В холодное время года нормальный звук
 предпочитает тепло гортани капризам эха.
 Рыба безмолствует; в недрах материка
 распевает горлинка. Но ни той, ни другой не слышно.
 Повисший над пресным каналом мост
 удерживает расплывчатый противоположный берег
 от попытки совсем отделиться и выйти в море.
 Так, дохнув на стекло, выводят инициалы
 тех, с чьим отсутствием не смириться;
 и подтек превращает заветный вензель
 в хвост морского конька. Вбирай же красной
 губкою легких плотный молочный пар,
 выдыхаемый всплывшею Амфитритой
 и ее нереидами! Протяни
 руку — и кончики пальцев коснутся торса,
 покрытого пузырьками
 и пахнущего, как в детстве, йодом.
III
Выстиранная, выглаженная простыня
 залива шуршит оборками, и бесцветный
 воздух на миг сгущается в голубя или в чайку,
 но тотчас растворяется.
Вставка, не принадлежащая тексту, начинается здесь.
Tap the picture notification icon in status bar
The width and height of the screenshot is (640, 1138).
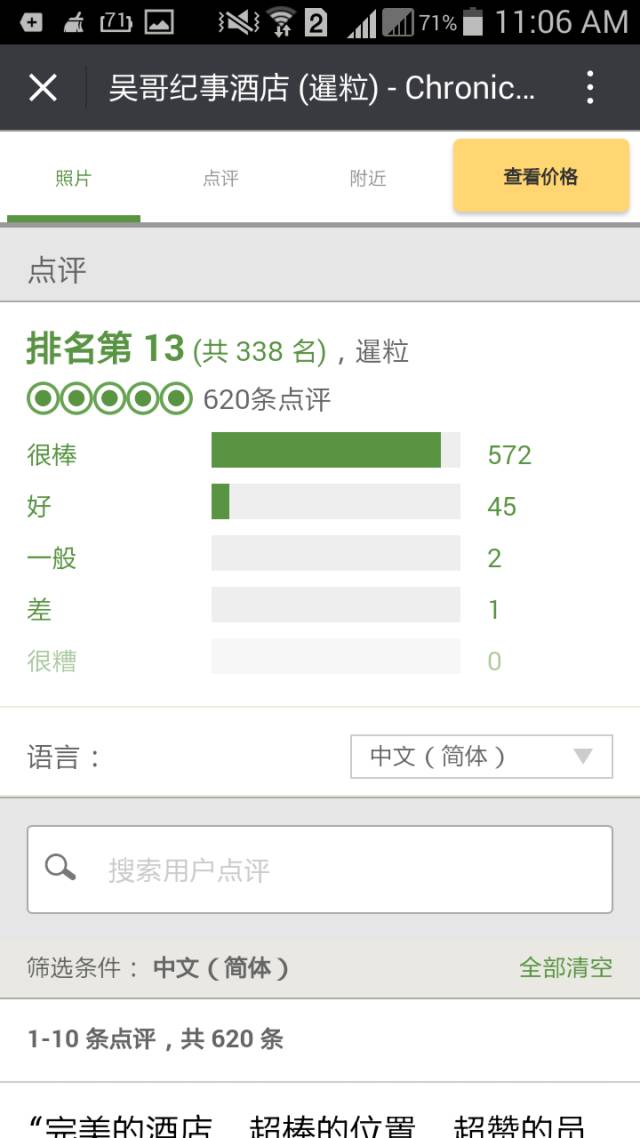tap(159, 22)
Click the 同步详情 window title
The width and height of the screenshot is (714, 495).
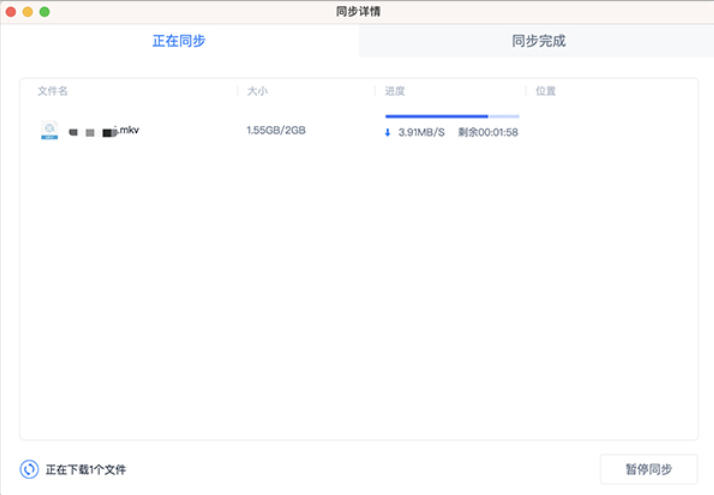click(358, 11)
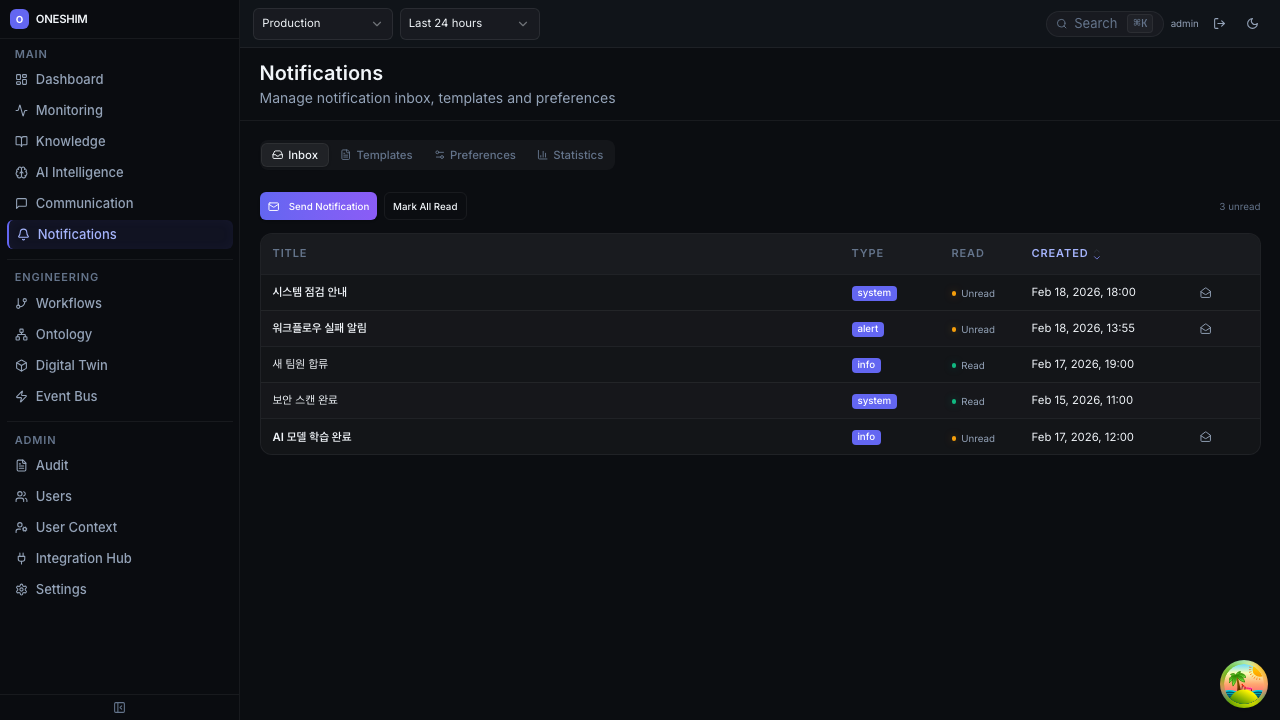Collapse the sidebar panel icon
This screenshot has width=1280, height=720.
tap(119, 708)
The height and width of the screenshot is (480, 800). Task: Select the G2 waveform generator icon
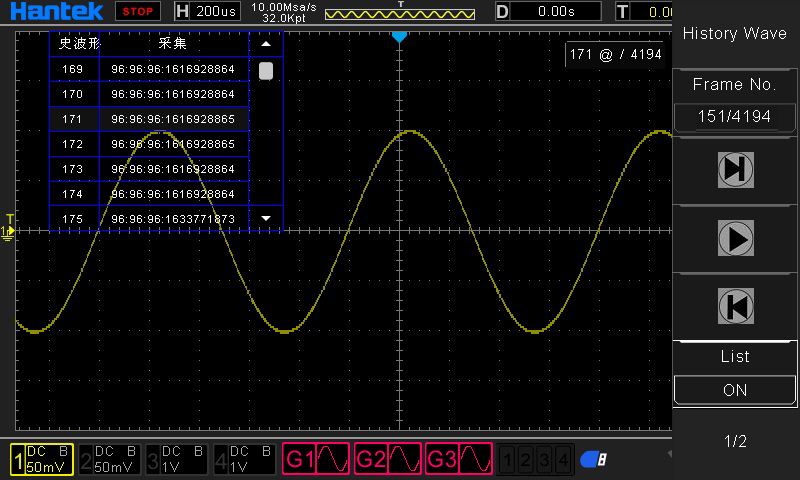(388, 459)
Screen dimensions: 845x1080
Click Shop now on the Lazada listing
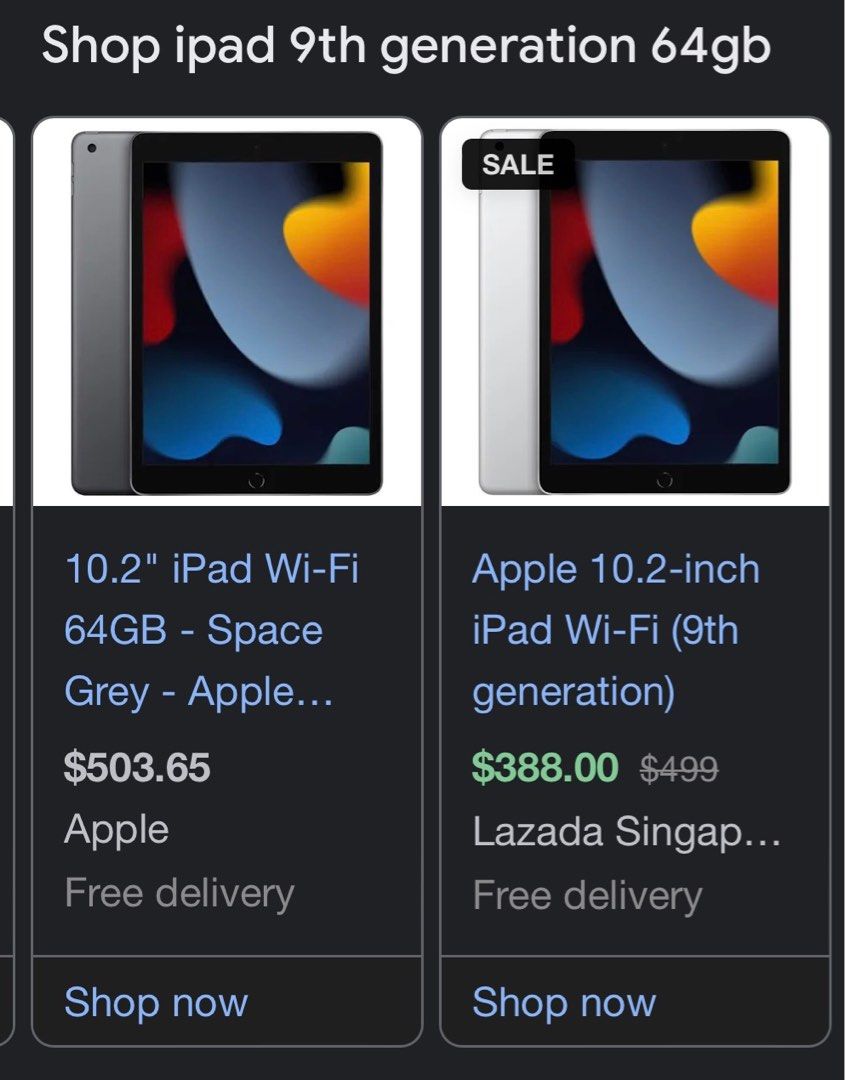(565, 1003)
Вытащенные из воды
 лодки, баркасы, го’ндолы, плоскодонки,
 как непарная обувь, разбросаны на песке,
 поскрипывающим под подошвой. Помни:
 любое движенье, по сути, есть
 перенесение тяжести тела в другое место.
 Помни, что прошлому не уложиться
 без остатка в памяти, что ему
 необходимо будущее. Твердо помни:
 только вода, и она одна,
 всегда и везде остается верной
 себе — нечувствительной к метаморфозам, плоской,
 находящейся там, где сухой земли
 больше нет. И патетика жизни с ее началом,
 серединой, редеющим календарем, концом
 и т. д. стушевывается в виду
 вечной, мелкой, бесцветной ряби.
Жесткая, мертвая проволока виноградной
 лозы мелко вздрагивает от собственного напряженья.
 Деревья в черном саду ничем
 не отличаются от ограды, выглядящей
 как человек, которому больше не в чем
 и — главное — некому признаваться.
 Смеркается; безветрие, тишина.
 Хруст ракушечника, шорох раздавленного гнилого
 тростника. Пинаемая носком
 жестянка взлетает в воздух и пропадает
 из виду. Даже спустя минуту
 не расслышать звука ее паденья
 в мокрый песок. Ни, тем более, всплеска.